*** TEXTO PROPORCIONADO
En el curso de ese proceso – y sobre todo a partir de la década de 1970 – la cultura Occidental pasó nuevamente a asumir la centralidad de las relaciones entre las sociedades cuyo desarrollo expresa, y la base de recursos naturales que sustenta ese desarrollo.

De entonces acá, esa transición en la cultura de la naturaleza ha ocurrido a partir de un proceso de transacciones organizado en torno al concepto de desarrollo sostenible, entendido en lo más simple como la aspiración a garantizar a un tiempo el crecimiento económico y la protección a la naturaleza o, más recientemente, en la de hacer de la protección de la naturaleza una fuente de crecimiento económico mediante el fomento de mercados de bienes y servicios ambientales.

Para otras visiones, sin embargo, el desarrollo sostenible no expresa una solución, sino el problema de la incapacidad del concepto tradicional de desarrollo para fomentar el consenso social en una circunstancia de evidente deterioro de las condiciones naturales de las que depende el crecimiento económico.

Por lo mismo, el problema a plantear sería el de la sostenibilidad del desarrollo de nuestra especie, antes que la de una determinada modalidad histórica de ese proceso mayor. Con esto, la transición basada en transacciones parece llegar de momento a su límite más extremo, más allá del cual surge la amenaza de una ruptura abierta en la geocultura global que liquide a su vez cualquier posibilidad de nuevos consensos en el corto plazo.
******
*** MATERIALES DISPONIBLES
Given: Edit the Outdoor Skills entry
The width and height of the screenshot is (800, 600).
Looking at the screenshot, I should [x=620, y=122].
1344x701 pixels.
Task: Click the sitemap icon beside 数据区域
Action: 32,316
******
PROBLEMA PLANTEADO 1:
Según el texto sobre el desarrollo sostenible, ¿desde qué década la cultura occidental volvió a poner en el centro la relación entre las sociedades y sus recursos naturales?
PROBLEMA PLANTEADO 2:
Vuelve a escribir todas las filas cambiando "Outdoor Skills" por "Indoor Skills" y deja lo demás igual.
El texto y las filas no guardan ninguna relación entre sí.

RESPUESTA ESPERADA 1:
Desde la década de 1970.

RESPUESTA ESPERADA 2:
Given: Edit the Indoor Skills entry
The width and height of the screenshot is (800, 600).
Looking at the screenshot, I should [x=620, y=122].
1344x701 pixels.
Task: Click the sitemap icon beside 数据区域
Action: 32,316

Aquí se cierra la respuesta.